(Beginning of EXERCISE INPUTS)

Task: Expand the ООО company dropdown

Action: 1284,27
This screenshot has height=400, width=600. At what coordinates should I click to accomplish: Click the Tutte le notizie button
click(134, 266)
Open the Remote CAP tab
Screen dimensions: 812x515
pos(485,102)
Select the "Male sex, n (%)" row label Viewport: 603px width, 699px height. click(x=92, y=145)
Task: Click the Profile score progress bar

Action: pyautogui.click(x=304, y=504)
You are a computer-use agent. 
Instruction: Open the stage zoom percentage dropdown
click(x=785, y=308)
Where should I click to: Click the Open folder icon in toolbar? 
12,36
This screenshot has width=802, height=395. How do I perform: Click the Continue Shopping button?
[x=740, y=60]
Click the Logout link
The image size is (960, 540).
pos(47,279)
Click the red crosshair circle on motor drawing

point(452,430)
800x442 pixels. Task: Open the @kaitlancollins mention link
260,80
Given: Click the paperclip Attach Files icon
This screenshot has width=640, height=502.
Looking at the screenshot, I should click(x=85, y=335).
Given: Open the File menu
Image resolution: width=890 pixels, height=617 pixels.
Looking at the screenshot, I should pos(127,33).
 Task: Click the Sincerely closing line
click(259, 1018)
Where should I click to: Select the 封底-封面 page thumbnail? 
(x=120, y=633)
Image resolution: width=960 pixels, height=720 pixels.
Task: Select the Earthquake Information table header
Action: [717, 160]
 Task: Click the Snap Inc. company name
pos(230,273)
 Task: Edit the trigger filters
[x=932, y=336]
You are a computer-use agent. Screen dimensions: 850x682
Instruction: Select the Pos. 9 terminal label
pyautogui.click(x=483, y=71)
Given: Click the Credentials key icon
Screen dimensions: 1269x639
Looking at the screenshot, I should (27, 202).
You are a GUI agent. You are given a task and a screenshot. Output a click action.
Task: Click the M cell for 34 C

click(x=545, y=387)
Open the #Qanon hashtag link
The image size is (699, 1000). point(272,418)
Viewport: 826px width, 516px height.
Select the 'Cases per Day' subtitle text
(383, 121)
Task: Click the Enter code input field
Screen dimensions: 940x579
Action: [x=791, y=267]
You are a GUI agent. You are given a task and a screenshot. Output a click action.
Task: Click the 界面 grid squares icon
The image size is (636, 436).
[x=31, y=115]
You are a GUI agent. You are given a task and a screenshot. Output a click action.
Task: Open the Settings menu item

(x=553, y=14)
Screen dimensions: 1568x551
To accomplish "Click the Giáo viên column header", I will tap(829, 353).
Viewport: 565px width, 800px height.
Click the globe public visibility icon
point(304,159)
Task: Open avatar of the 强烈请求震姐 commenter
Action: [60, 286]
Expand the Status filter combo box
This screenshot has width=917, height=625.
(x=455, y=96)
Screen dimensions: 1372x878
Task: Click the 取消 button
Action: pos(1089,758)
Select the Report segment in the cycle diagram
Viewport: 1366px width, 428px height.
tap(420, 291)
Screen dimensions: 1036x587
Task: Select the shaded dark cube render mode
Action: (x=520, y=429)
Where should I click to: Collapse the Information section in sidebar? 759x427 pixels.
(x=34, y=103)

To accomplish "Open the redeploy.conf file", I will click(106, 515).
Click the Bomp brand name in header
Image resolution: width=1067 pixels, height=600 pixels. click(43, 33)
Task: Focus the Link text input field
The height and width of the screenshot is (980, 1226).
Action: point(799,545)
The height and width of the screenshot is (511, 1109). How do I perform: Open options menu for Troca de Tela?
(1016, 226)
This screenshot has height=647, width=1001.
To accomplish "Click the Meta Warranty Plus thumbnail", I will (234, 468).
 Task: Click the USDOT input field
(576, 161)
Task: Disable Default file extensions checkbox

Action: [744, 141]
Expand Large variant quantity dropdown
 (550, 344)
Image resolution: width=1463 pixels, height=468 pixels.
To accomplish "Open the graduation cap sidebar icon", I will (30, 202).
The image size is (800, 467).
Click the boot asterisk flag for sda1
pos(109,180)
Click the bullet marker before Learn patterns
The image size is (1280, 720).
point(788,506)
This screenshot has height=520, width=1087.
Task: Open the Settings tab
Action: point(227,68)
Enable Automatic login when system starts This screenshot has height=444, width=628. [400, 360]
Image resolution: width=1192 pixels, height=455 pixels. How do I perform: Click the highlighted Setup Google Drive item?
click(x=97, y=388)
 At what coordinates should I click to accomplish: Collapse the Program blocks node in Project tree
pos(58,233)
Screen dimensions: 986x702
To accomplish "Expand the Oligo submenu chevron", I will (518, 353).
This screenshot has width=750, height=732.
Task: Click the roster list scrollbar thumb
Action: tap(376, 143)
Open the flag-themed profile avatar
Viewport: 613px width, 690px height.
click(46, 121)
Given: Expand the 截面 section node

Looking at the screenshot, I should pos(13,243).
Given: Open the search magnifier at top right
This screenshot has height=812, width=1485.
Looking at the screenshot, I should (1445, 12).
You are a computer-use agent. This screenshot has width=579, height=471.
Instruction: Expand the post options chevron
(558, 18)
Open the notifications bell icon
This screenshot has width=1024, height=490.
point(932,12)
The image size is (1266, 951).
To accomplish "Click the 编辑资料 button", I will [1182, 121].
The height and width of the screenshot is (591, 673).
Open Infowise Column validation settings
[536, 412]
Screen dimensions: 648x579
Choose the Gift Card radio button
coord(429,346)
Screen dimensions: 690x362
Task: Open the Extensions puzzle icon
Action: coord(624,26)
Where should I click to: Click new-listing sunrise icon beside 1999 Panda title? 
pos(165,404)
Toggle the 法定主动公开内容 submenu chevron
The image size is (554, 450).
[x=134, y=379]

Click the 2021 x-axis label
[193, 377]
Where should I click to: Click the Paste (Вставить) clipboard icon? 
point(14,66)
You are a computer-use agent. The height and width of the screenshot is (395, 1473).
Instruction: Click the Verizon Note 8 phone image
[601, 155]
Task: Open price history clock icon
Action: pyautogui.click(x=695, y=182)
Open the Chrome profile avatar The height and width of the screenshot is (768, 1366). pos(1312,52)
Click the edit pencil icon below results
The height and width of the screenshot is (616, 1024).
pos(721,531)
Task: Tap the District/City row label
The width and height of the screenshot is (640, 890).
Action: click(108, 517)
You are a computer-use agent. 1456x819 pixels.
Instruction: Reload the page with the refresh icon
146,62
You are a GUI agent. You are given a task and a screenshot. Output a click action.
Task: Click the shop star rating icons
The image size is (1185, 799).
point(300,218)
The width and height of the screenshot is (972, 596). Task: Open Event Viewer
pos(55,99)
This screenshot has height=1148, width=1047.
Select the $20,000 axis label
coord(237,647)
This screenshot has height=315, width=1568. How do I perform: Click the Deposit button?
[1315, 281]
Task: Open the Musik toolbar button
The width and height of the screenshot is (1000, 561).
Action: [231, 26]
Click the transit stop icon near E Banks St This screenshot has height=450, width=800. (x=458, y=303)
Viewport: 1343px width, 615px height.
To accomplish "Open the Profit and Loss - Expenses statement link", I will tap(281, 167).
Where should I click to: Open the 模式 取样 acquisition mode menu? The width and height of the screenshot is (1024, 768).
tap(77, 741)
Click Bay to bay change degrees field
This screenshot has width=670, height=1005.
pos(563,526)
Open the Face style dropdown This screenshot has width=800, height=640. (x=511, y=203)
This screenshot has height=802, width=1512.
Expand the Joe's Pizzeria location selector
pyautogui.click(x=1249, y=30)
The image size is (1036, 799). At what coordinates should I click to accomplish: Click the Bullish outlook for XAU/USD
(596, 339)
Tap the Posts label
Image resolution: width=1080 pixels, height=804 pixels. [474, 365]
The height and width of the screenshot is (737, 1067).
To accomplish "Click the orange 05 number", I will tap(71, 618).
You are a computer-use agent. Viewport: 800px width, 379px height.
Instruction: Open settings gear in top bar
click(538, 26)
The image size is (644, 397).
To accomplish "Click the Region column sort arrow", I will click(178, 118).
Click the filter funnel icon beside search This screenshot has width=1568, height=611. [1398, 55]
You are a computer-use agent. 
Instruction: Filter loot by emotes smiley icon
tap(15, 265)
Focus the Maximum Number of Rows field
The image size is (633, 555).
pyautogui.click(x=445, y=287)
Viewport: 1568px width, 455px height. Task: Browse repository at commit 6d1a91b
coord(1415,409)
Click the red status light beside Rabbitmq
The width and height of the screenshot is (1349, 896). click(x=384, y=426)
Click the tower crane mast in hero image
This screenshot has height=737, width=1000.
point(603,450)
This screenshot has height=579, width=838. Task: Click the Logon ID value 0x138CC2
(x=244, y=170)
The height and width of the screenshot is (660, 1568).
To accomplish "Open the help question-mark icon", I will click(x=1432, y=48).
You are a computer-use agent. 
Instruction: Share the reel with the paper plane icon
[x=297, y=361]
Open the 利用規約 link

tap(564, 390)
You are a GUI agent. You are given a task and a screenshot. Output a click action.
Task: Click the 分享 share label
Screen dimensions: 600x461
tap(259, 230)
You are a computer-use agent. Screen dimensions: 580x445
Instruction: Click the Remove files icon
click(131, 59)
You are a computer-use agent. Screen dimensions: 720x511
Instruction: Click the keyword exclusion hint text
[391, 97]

(End of EXERCISE INPUTS)

When you reach the line with "Screen dimensions: 940x579" in the records above, start writing out lines exactly, and stop once the line with "Select the Report" has been written; include nothing else.

Screen dimensions: 940x579
Action: [x=791, y=267]
You are a GUI agent. You are given a task and a screenshot. Output a click action.
Task: Click the 界面 grid squares icon
The image size is (636, 436).
[x=31, y=115]
You are a GUI agent. You are given a task and a screenshot. Output a click action.
Task: Open the Settings menu item

(x=553, y=14)
Screen dimensions: 1568x551
To accomplish "Click the Giáo viên column header", I will tap(829, 353).
Viewport: 565px width, 800px height.
Click the globe public visibility icon
point(304,159)
Task: Open avatar of the 强烈请求震姐 commenter
Action: [60, 286]
Expand the Status filter combo box
This screenshot has width=917, height=625.
(x=455, y=96)
Screen dimensions: 1372x878
Task: Click the 取消 button
Action: pos(1089,758)
Select the Report segment in the cycle diagram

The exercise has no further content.